A July 2014 study conducted by business training organization Sandler Training and research firm Ipsos Public Affairs found that 40 percent of American workers would give their manager a “B” grade for overall management skills. Meanwhile, 24 percent of bosses received a “C,” and a combined 14 percent were given a “D” or an “F” in this area on their hypothetical report cards.
“I worry about the bosses who received a ‘C’ or below,” said Dave Mattson, CEO of Sandler Training. “They are the ones who are likely frustrating [their] employees, leading to things like internal fighting, higher turnover and numerous other things that negatively affect the bottom line.”

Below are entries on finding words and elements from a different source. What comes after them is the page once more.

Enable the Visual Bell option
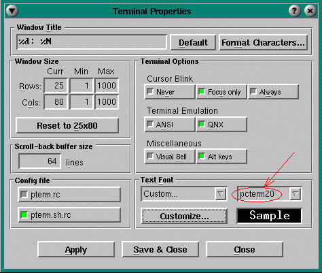 pyautogui.click(x=170, y=157)
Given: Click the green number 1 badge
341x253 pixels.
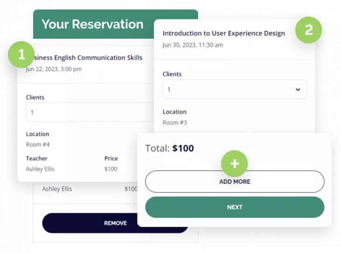Looking at the screenshot, I should click(x=21, y=55).
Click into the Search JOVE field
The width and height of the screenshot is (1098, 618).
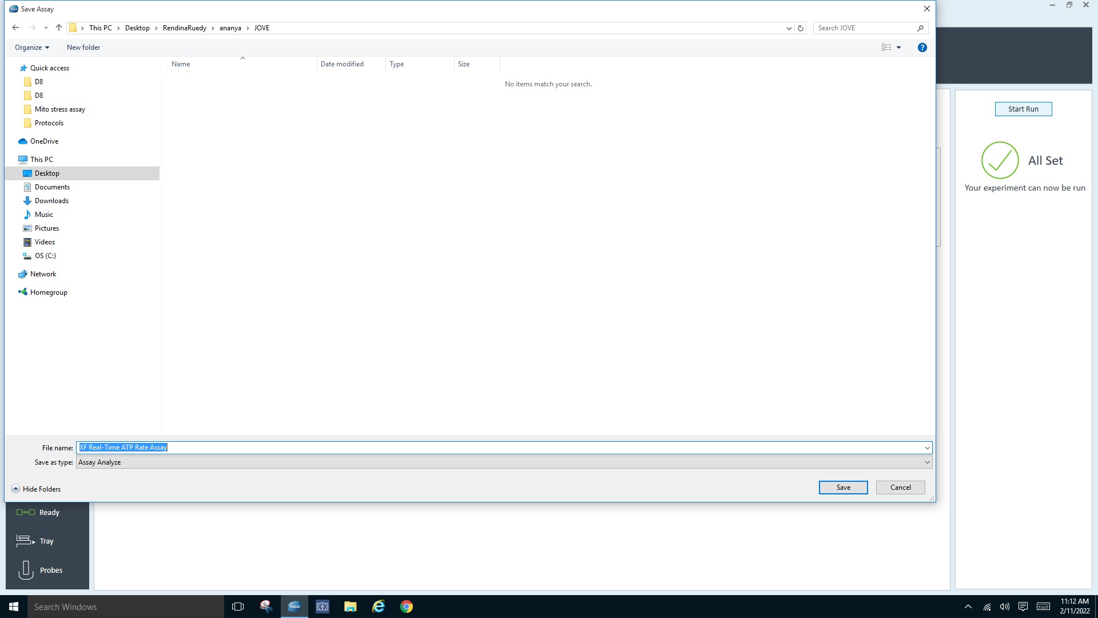(x=864, y=28)
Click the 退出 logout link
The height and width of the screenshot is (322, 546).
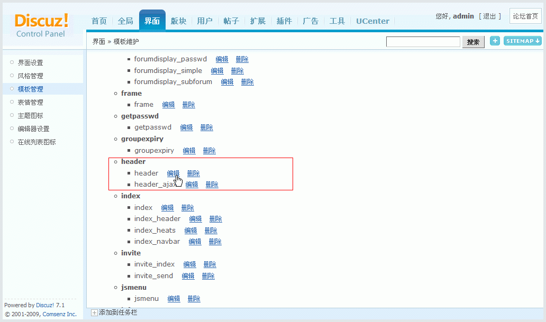pos(489,16)
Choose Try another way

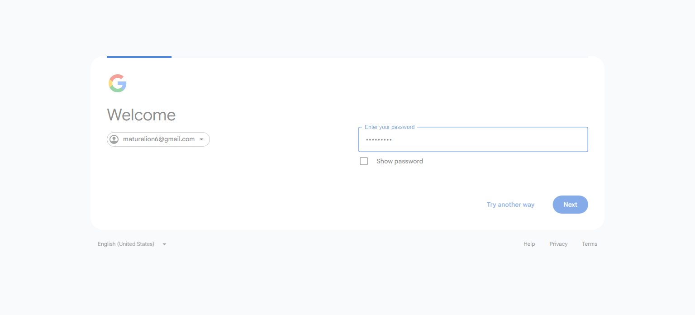tap(510, 205)
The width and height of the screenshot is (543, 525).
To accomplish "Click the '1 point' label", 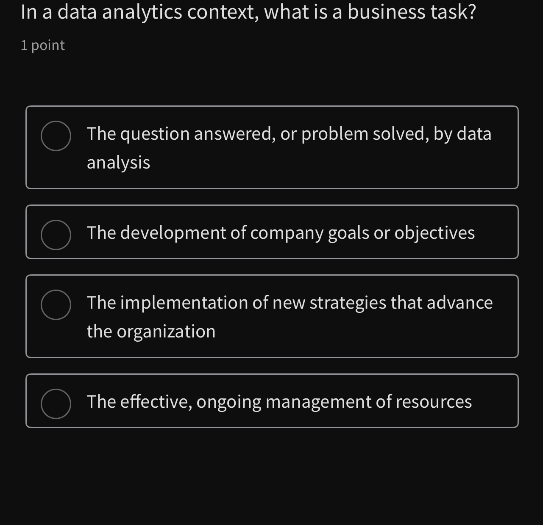I will pyautogui.click(x=42, y=44).
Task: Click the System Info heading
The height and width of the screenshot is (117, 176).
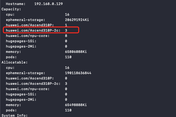Action: click(x=14, y=115)
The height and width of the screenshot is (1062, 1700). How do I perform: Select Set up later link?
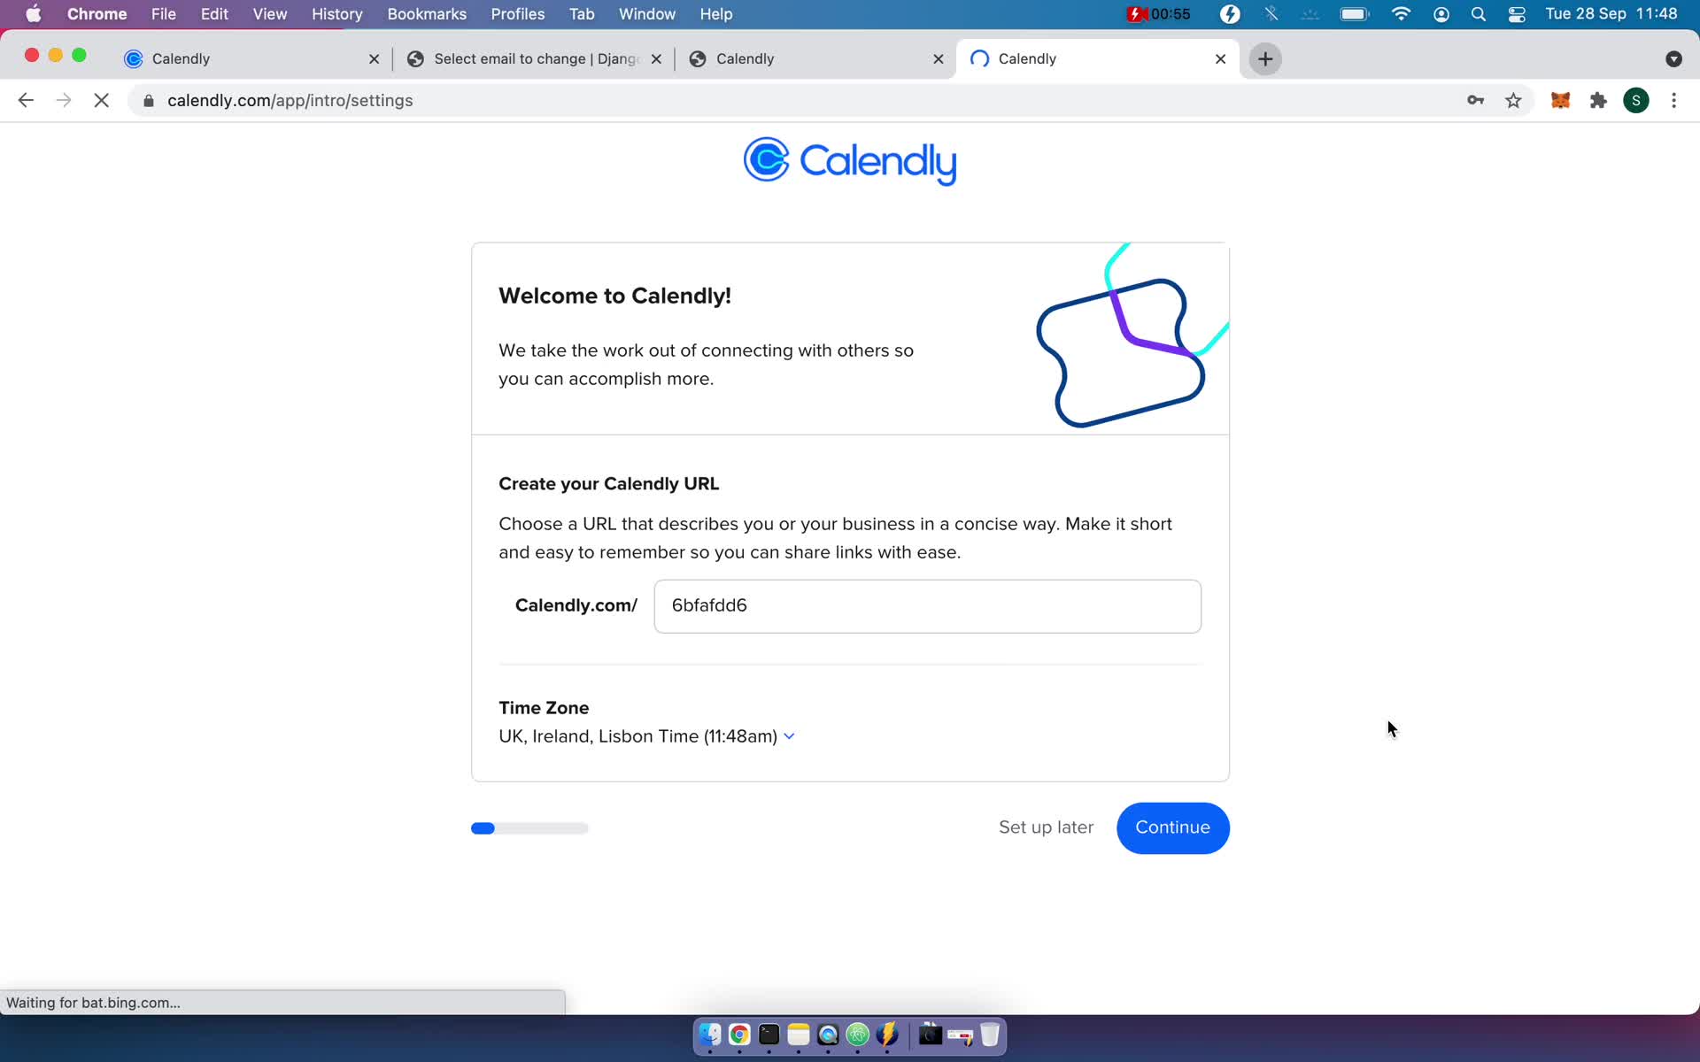pyautogui.click(x=1047, y=827)
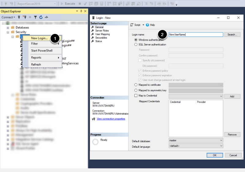Refresh Object Explorer using the toolbar refresh icon

click(41, 17)
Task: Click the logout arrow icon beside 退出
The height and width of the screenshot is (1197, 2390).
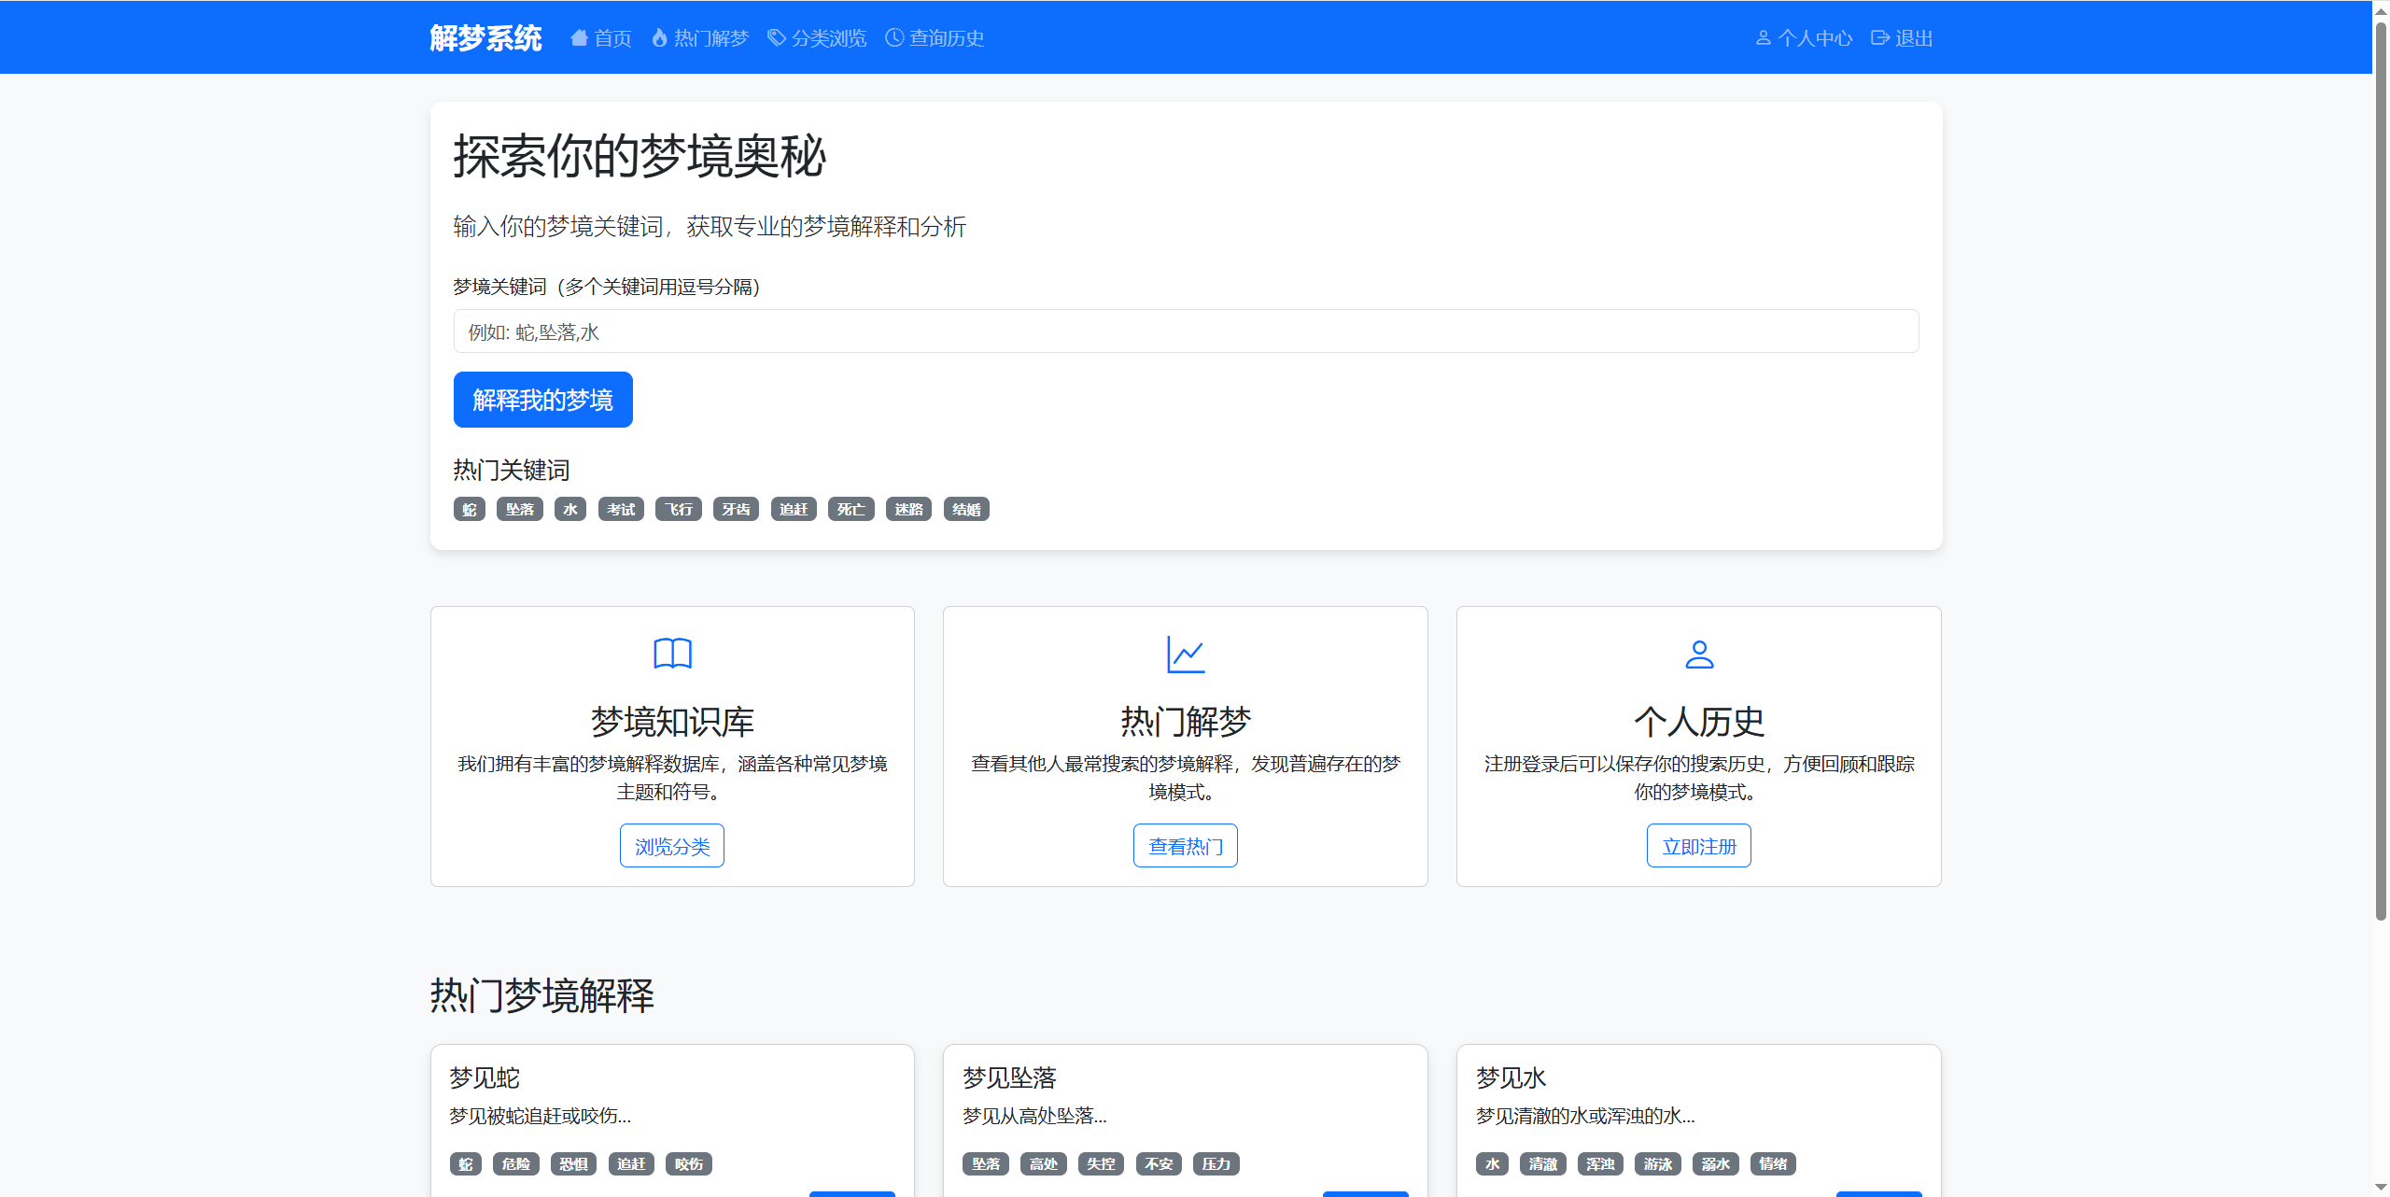Action: click(1880, 38)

Nearly half of the survey respondents described their boss as “missing in action,” “a micromanager” or a “power tripper,” traits that likely contributed to these leaders’ low grades. When asked to assess their own performance, however, bosses painted quite a different picture: 60 percent of managers said they are “perfectly comfortable” managing their employees.
Over-confidence may partly explain this disconnect, but Mattson believes that a lack of management training and feedback is the most likely reason for poor leadership performance. Eighty percent of managers surveyed said that their company expects them to lead without formal training. This is especially true in a small business setting, where it’s assumed that outside hires or employees promoted to management positions can do the job because they’ve been in the industry or company for a while.
“Managers are made, not born,” Mattson told Business News Daily. “They need constant development. When you ask managers what they did to enhance their skills, they tend [to say] they learned about this operating system, etc. But they need help [with] the ‘people side’ of the business.”
Managers also sometimes lack the same type of feedback lower-level employees might get on a regular basis, so they may not have an accurate idea of their own performance.
“If nobody fights back [about a leader's tactics], or if they meet their goals, they think they’re doing a good job,” Mattson said. “Very few managers sit down and ask, ‘How am I doing?’”
So what can a leader to do earn an “A” from his or her employees? Mattson said that one of the most important skills to master is understanding your employees’ individual behavioral and communication styles.
“Employee perception [of their bosses] is based on their behavior style,” Mattson said. “Some employees don’t want micromanagement, but if they need feedback and don’t get it, you’re considered MIA. Know who’s who, and be flexible in your communications.”
Mattson also advised taking the time to meet with your staff and ask for their honest feedback about how you’re doing.